The US Federal Reserve (Fed, central bank) kept its reference interest rates stable this Wednesday at 5-5.25%, in the first pause in its monetary adjustment since March 2022, although it expects new increases between now and the end of the year.
The Fed thus decided to take a break and will not raise interest rates this month, although it did not rule out continuing to raise them in the future if necessary.
Rates thus remain in a range of between 5% and 5.25%, the highest level since mid-2007, after a streak of 10 consecutive increases carried out to lower inflation.
“Keeping the target range stable at this meeting allows the Committee (Federal Open Market) to evaluate additional information and its implications for monetary policy”, the Fed pointed out in a statement in which it warned that despite the pause it is prepared for more increases “if risks arise” that prevent inflation from falling to the 2% target.
It also raised its growth forecast for the world’s largest economy to 1% in 2023 from 0.4% in March, and slightly lowered its inflation forecast to 3.2%, from the previous 3.3%.
In determining the degree of additional policy tightening that may be appropriate to achieve that objective, the Committee will take into account the cumulative tightening of monetary policy, the way in which monetary policy affects economic activity and inflation, and factors economic and financial.

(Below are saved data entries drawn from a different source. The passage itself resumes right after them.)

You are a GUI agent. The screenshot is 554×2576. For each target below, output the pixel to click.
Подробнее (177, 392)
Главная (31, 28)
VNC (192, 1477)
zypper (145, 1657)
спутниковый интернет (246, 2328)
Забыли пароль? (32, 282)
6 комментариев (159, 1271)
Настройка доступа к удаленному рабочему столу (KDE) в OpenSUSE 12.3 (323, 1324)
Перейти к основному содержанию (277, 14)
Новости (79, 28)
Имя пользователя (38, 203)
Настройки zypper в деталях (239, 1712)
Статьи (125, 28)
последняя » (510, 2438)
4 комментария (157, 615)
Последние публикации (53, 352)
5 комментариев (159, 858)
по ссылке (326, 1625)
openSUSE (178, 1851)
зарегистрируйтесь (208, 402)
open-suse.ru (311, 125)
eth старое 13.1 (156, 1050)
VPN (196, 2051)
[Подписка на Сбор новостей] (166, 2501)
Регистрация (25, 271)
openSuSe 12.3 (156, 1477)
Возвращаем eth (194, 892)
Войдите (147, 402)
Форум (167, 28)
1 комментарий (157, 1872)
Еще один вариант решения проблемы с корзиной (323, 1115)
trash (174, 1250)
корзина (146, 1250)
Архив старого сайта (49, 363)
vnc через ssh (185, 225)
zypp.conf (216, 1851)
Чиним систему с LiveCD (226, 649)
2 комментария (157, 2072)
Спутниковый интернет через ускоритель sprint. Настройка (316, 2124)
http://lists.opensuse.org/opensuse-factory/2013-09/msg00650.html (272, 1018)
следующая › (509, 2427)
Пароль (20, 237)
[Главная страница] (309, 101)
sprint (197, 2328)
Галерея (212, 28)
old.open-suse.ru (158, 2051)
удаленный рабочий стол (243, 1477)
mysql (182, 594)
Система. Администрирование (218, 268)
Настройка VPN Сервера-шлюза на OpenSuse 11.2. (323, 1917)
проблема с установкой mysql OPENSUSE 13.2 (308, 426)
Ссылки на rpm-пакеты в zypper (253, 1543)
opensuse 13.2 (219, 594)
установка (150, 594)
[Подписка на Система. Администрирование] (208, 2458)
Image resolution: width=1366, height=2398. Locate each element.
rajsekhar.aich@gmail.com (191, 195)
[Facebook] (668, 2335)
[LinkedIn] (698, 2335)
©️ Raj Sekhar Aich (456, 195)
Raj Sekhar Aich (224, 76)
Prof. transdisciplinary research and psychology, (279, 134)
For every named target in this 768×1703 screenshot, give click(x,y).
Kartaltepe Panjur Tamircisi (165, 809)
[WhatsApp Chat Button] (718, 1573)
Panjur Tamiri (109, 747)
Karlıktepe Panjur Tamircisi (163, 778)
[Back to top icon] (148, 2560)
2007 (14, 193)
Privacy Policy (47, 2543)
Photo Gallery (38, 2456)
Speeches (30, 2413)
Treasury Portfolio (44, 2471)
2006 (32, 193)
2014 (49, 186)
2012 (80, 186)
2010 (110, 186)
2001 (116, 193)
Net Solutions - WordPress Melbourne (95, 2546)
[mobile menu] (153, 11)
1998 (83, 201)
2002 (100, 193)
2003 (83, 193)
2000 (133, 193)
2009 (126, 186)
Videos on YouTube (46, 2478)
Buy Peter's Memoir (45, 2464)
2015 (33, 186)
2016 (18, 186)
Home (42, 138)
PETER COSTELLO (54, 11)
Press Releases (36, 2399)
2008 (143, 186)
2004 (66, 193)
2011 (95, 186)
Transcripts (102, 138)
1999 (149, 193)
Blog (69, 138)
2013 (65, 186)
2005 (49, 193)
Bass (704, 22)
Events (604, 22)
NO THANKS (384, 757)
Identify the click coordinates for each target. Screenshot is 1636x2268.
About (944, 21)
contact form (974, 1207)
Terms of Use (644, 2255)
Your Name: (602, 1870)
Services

The president of the Fed, Jerome Powell, appears this afternoon to explain this decision, which is known one day after learning that the year-on-year rate of inflation fell considerably in May, 9 tenths, to stand at 4%, its lowest level since March 2021.
It was the second steepest drop in the consumer price index since it started to decline 11 months ago, though the figure is still far from the Fed’s 2% target.
In the statement, the Federal Reserve notes that recent indicators “suggest that economic activity has continued to expand at a moderate pace”, in a scenario in which job creation has been strong in recent months and the unemployment rate has remained low, but inflation “still elevated”.
The Fed acknowledged that tighter credit conditions for households and businesses are likely to weigh on economic activity, hiring and inflation even though “the extent of these effects remains uncertain”.
The American banking system, he added, “it is solid and resistant”.